Twitter sentiment analysis using Zookeeper, Kafka and PySpark live-streaming on Windows 10 in 2022

Hector Rodriguez Dominguez
MCD-UNISON
11 min readMay 8, 2022

--

Let’s sum up all the tutorials out there on the wild and make our lives easier T-T

Introduction

On this entry, I’ll guide you (at least I’ll try) through this hell of an experience of trying to install and run everything on Windows, so call me “Virgil”.

Q: Why is it a hell of an experience?

A: Most of the tutorials out there are meant of Linux users or its information is outdated.

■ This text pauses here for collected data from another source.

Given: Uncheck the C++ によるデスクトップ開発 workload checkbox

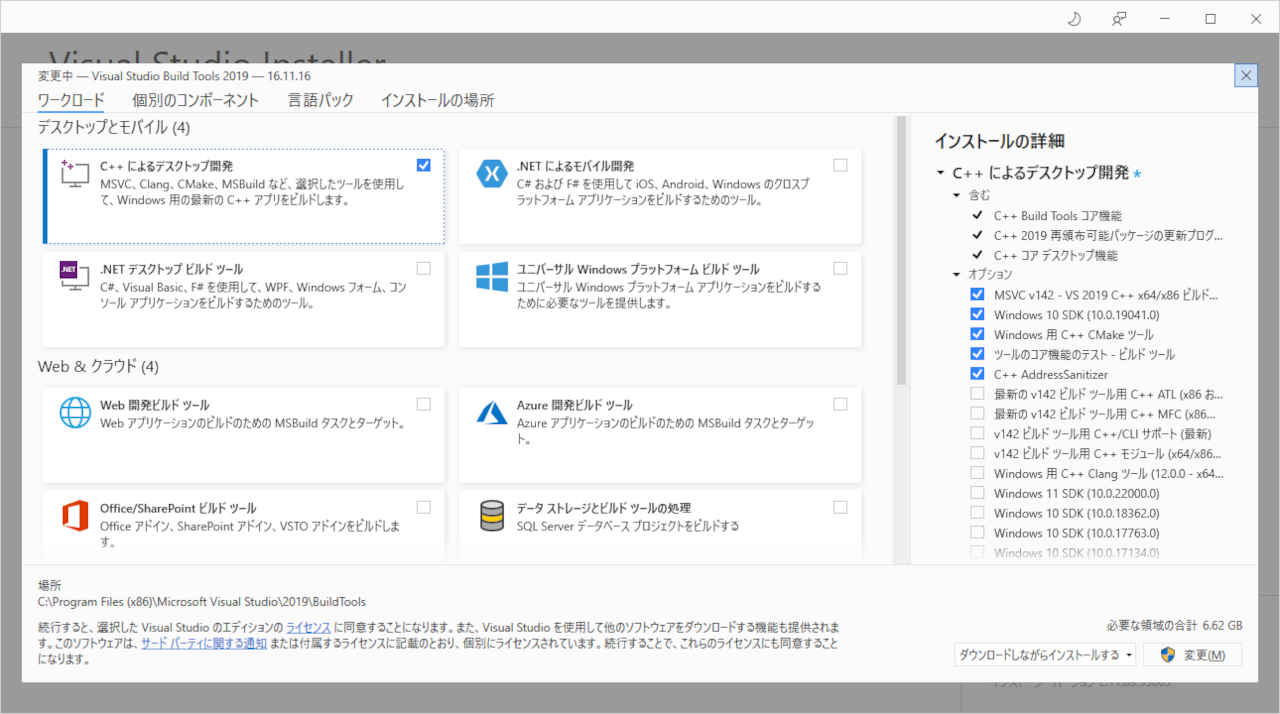Looking at the screenshot, I should point(423,165).
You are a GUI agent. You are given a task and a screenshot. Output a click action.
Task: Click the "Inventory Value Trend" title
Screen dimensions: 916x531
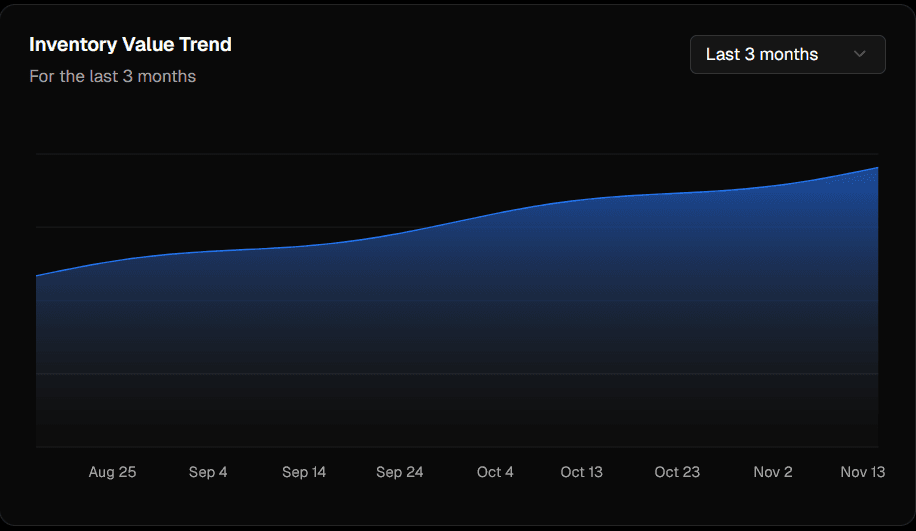pyautogui.click(x=130, y=45)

At the end of this tutorial we aim to have a development environment with Zookeeper, Kafka and PySpark with which we can stream live tweets using the Twitter API and classify them as “positive”, “neutral” or “negative”.

Technology used

Twitter API v2: If you got your credentials (consumer_key, consumer_secret, access_token, access_secret) way to go champ! If not, you can go through the slow and tedious process of requesting them in here.

Python 3.9:

What is it, and what is it used for?

Python is an interpreted, object-oriented, high-level programming language with dynamic semantics. Its high-level built in data structures, combined with dynamic typing and dynamic binding, make it very attractive for Rapid Application Development, as well as for use as a scripting or glue language to connect existing components together.

You can download it here

Java JRE:

What is it, and what is it used for?

Java Runtime Environment (JRE) is a piece of software that is designed to run other software. As the runtime environment for Java, the JRE contains the Java class libraries, the Java class loader, and the Java Virtual Machine

You can download it here

Spark 3.2.1 with Hadoop 3.2.1:

What is it, and what is it used for?

Apache Spark is basically a computational engine that works with huge sets of data by processing them in parallel and batch systems. Spark is written in Scala, and PySpark was released to support the collaboration of Spark and Python.

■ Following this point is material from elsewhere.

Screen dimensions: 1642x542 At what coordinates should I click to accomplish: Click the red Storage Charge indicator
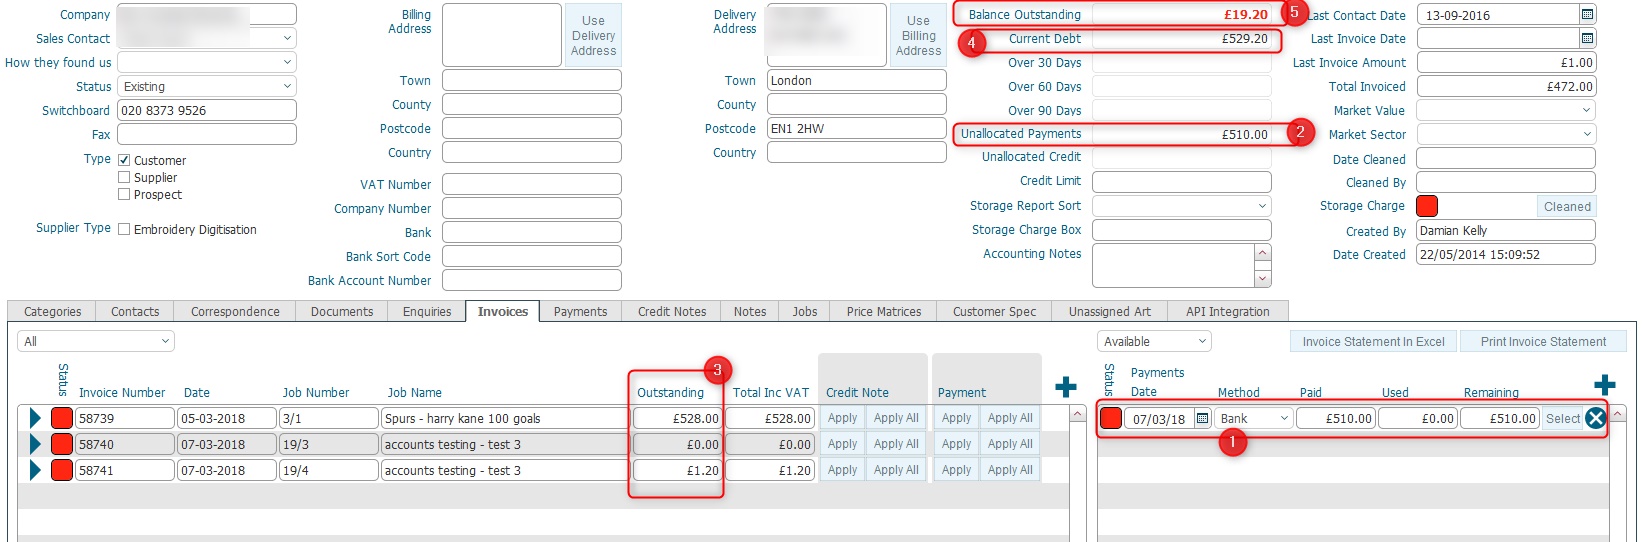(x=1427, y=206)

You can download Spark 3.2.1 with here

Apache Kafka 3.1.0:

What is it, and what is it used for?

Apache Kafka is an open-source distributed event streaming platform used by thousands of companies for high-performance data pipelines, streaming analytics, data integration, and mission-critical applications.

You can download Kafka 3.1.0 with Scala 2.13 here

Apache Zookeeper 3.7.0 (stable version):

What is it, and what is it used for?

ZooKeeper is a high-performance coordination service for distributed applications. It exposes common services — such as naming, configuration management, synchronization, and group services — in a simple interface so you don’t have to write them from scratch. You can use it off-the-shelf to implement consensus, group management, leader election, and presence protocols. And you can build on it for your own, specific needs.

You can download Zookeeper 3.7.0 here

Tools configurations on Windows 10

After downloading the files mentioned above, create three folders on C: (ZOOKEEPER, KAFKA, SPARK), each for a different tool.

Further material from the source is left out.